Non solo Francesca Fagnani: le opinioni di Paolo Crepet su se stesso

Paolo Crepet Francesca Fagnani
La giornalista Francesca Fagnani. Paolo Crepet non ama la sua trasmissione

In attesa di (non) ricevere un invito a partecipare a Belve, lo spettacolo teatrale tratto dal suo saggio Mordere il cielo. Dove sono finite le nostre emozioni prosegue a gonfie vele. Per Crepet «forse qualcuno ha scoperto che non dicevo delle cazzate. Un illustre giornalista mi chiamava “il Taricone della psicanalisi”. Ma le cose sono cambiate, è cambiata la gente. I miei libri hanno un loro successo, così come le serate».

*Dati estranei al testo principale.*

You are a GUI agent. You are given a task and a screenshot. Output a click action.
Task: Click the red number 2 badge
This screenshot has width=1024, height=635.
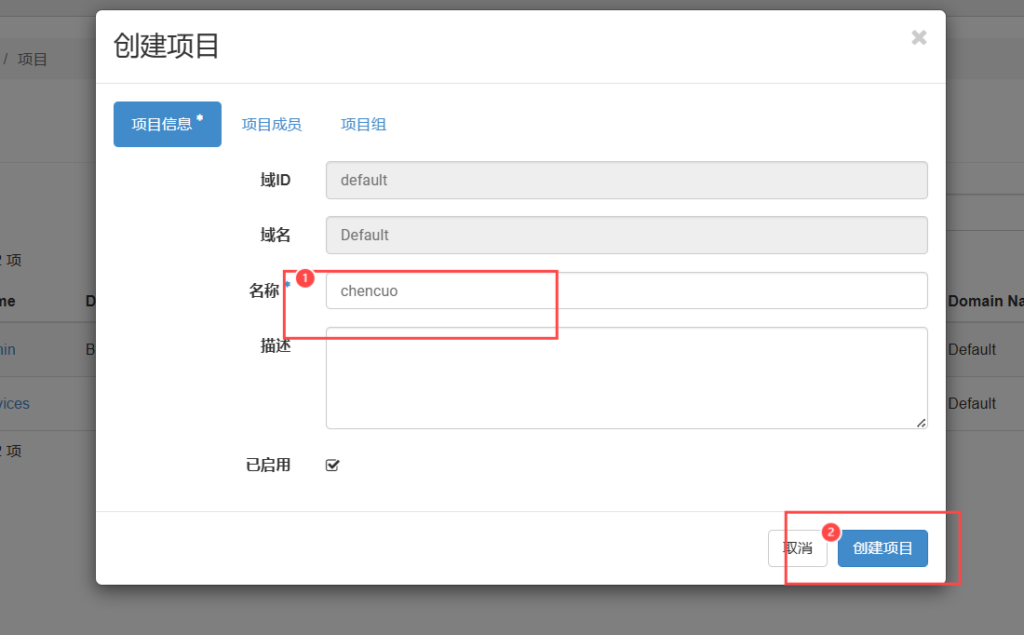pos(829,532)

Riguardo se stesso, il professore ammette: «All’inizio della mia carriera sono stato troppo drastico e forse non ho capito che c’è un’età per tutto. Certe cose me le posso permettere oggi, perché le vedo da una collina più alta che mi consente di allargare la visione sulle cose e di metterci un po’ più di saggezza. Mi rimproverano a volte gli eccessi, l’iperattivismo, e credo che sia una critica giusta anche se alla fine questo ha portato del buono, perché se no oggi sarei uno dei tanti. E poi mi accusano di essere tranchant, di avere spesso posizioni troppo nette: anche quello deve venire con la vita. Io sono nato per avere delle opinioni ma, a una certa età, arrivi a un punto in cui puoi dire la tua.».